TRIESTE - Nelle prime ore del pomeriggio l’improvviso peggioramento delle condizioni meteo marine che intorno alle 15 hanno imperversato lungo le coste del Golfo di Trieste e le limitrofe acque slovene e croate hanno impegnato la sala operativa della Capitaneria di Porto di Trieste per la gestione di numerose e concomitanti situazioni di emergenza. I numerosi eventi che si sono succeduti, in breve volgere di tempo, hanno interessato in prima battuta l’imbarcazione Onda Blu che, navigando in acque territoriali croate, a causa dell’imprevisto peggioramento delle condizioni del mare ha iniziato ad imbarcare acqua e si vedeva costretta a lanciare segnali di soccorso via radio. La Sala Operativa della Capitaneria di Porto di Trieste una volta ricevuto il segnale subito si apprestava ad assistere l’unità, dirottando la nave Passeggeri Crystal Serenity che navigava in prossimità e, tramite la Centrale Operative del Comando generale del Corpo delle Capitanerie di porto – Guardia Costiera ha seguito l’emergenza con l’intervento della competente autorità costiera croata.

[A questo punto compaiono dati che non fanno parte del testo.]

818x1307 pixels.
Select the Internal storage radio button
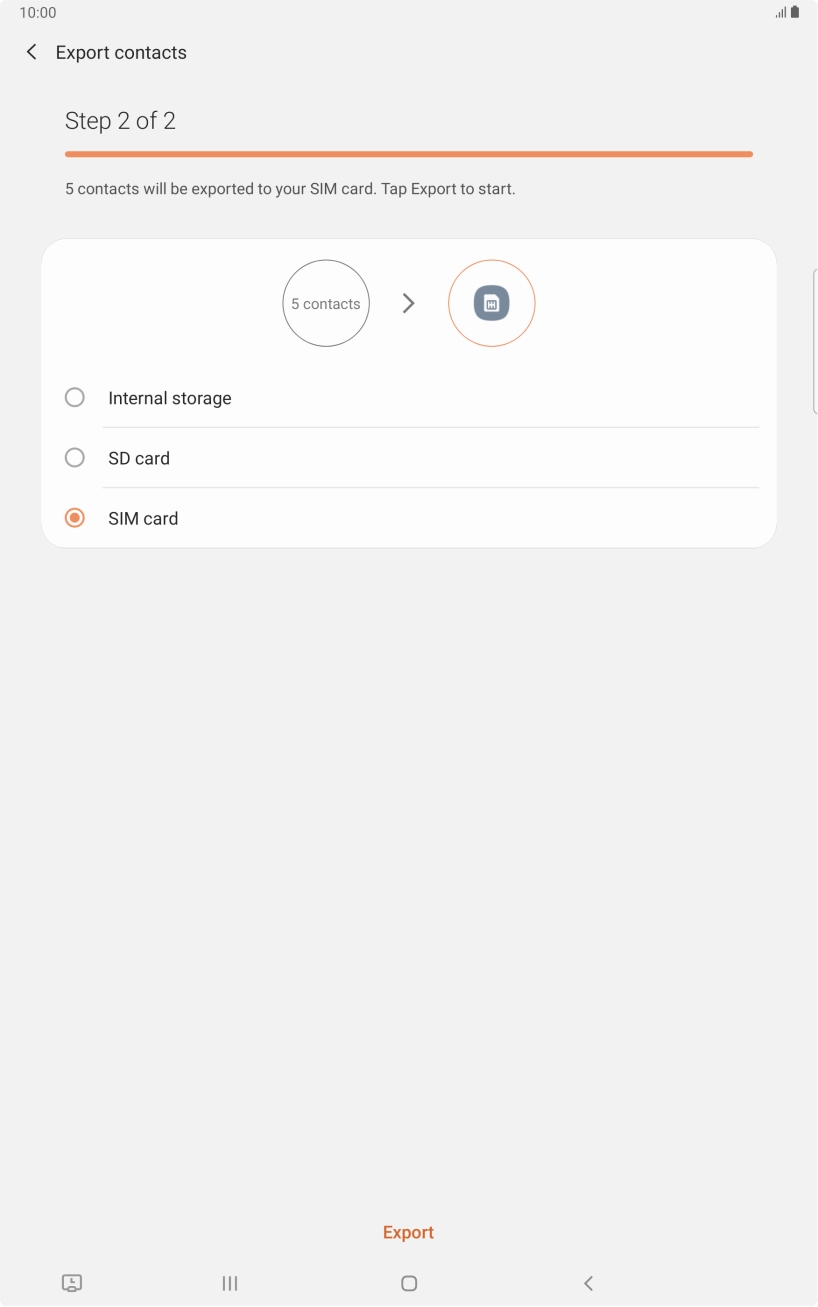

In contemporanea, arrivava presso la stessa sala operativa una segnalazione che riportava la rottura degli ormeggi della MSC Jemima intenta in operazioni di bunkeraggio ed ormeggiata al terminal contenitori del molo VII. Il tempestivo intervento dei piloti del porto di Trieste e dei rimorchiatori, coordinato sempre dalla Capitaneria di porto giuliana, ha permesso di scongiurare qualsiasi danno a cose e persone, mettendo prontamente in sicurezza la nave e facendola riormeggiare.

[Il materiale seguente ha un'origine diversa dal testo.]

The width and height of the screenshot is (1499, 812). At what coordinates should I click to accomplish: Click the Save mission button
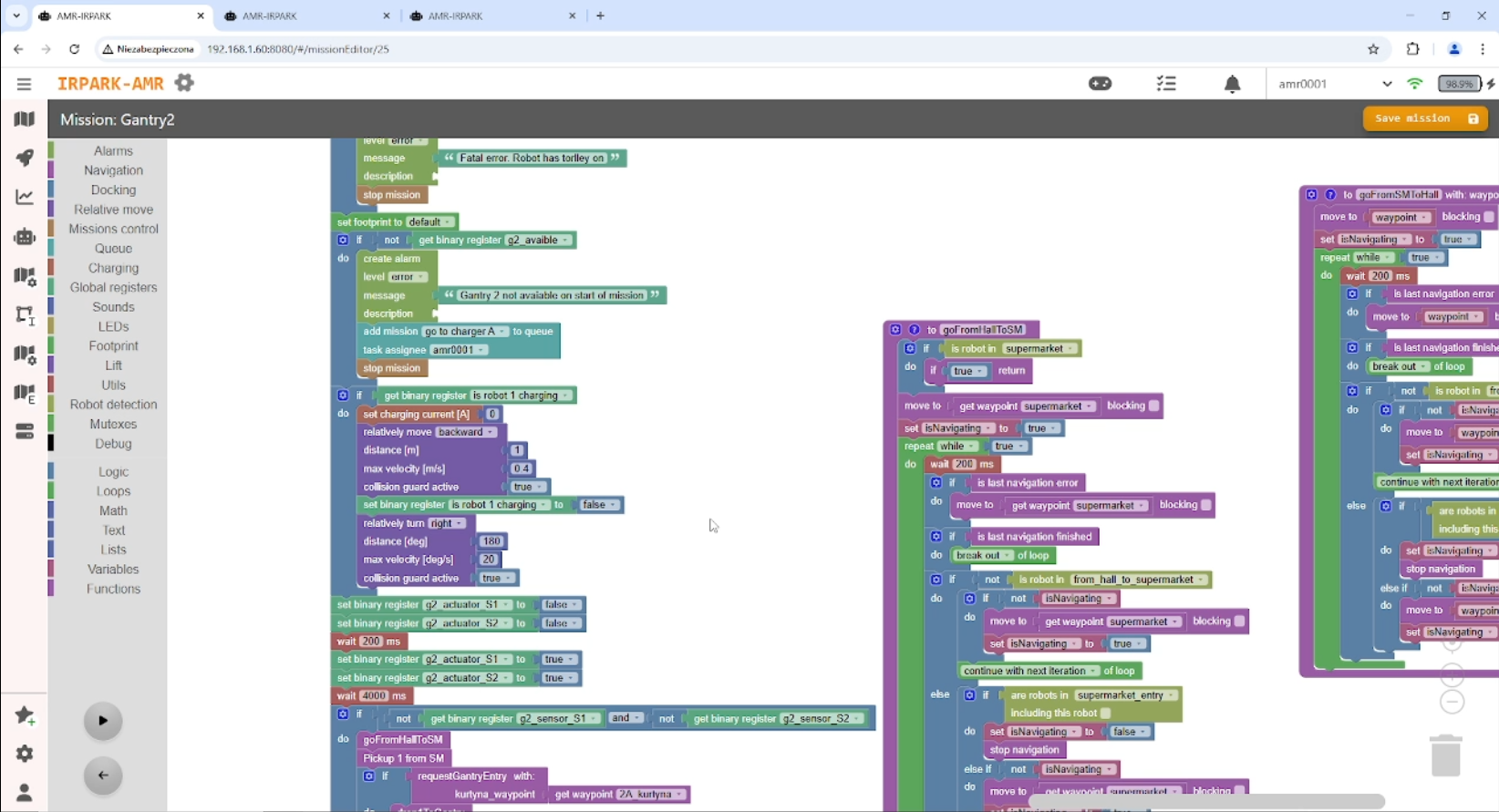[1424, 118]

Di lì a poco è poi pervenuta la chiamata di soccorso di una imbarcazione in pericolo nei pressi delle coste antistanti Cittanova, lungo il litorale croato e gestita dalle competenti autorità istriane, assieme alla segnalazione di una barca a vela con problemi alla navigazione dovuti a una cima nell’elica in prossimità del sorgitore di Canovella degli Zoppoli, per la quale si è reso necessario l’intervento della dipendente Motovedetta CP 881. Durante la gestione di questi soccorsi il personale della Capitaneria di Porto di Trieste è intervenuto anche da terra, per mettere in sicurezza i passanti che affollavano la Riva Due Novembre, dove la perturbazione imprevista e violenta ha visto alcune imbarcazioni che beccheggiando e rollando, rompevano addirittura gli ormeggi, creavano un pericolo per la cittadinanza accorsa lungo le rive. Resta sempre alta l’attenzione e la vigilanza della Guardia Costiera in tutto il comparto regionale, al fine di poter garantire sempre una capacità di risposta alle situazioni emergenziali immediata ed efficace. È sempre il caso di ricordare agli utenti del mare l’importanza di consultare sempre le previsioni meteorologiche prima di intraprendere la navigazione, anche tramite le numerose risorse on line in grado di prevedere con accurata precisione l’evolversi delle condizioni del tempo, al fine di navigare sempre in sicurezza ed evitare situazioni di pericolo.